PROBLEM TO SOLVE
Where the records below reach the line containing "Task: Click the XY Scale input field", start transcribing, and end with the line containing "Task: Open the 受講生の声 menu item", exactly and with nothing else added.

╔══

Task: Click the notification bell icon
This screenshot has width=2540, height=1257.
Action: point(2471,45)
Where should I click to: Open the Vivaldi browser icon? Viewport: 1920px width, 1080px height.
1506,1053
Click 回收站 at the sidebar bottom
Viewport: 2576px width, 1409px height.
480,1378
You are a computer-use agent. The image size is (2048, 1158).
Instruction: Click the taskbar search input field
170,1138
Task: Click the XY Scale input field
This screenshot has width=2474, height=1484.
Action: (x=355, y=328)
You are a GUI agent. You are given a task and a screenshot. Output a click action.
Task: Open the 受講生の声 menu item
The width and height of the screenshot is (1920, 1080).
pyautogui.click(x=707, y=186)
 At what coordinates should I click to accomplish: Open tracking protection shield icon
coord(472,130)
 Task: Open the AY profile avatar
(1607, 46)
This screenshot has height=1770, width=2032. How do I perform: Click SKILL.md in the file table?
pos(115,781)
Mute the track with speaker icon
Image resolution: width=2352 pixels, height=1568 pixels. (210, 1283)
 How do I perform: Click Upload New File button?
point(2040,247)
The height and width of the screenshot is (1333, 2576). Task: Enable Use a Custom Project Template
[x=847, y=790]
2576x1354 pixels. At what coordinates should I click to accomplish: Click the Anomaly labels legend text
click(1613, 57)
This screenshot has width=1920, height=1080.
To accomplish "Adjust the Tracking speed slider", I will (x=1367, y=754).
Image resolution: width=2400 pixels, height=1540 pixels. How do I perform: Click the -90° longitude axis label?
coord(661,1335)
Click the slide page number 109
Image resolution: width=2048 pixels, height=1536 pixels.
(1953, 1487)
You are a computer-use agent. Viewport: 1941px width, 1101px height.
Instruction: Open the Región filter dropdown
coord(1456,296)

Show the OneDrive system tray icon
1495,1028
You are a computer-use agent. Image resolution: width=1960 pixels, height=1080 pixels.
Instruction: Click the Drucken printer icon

╚══

ANSWER FOR THE TASK
Task: Click the XY Scale input field
This screenshot has width=2474, height=1484.
Action: (x=355, y=328)
You are a GUI agent. You are given a task and a screenshot. Output a click action.
Task: Open the 受講生の声 menu item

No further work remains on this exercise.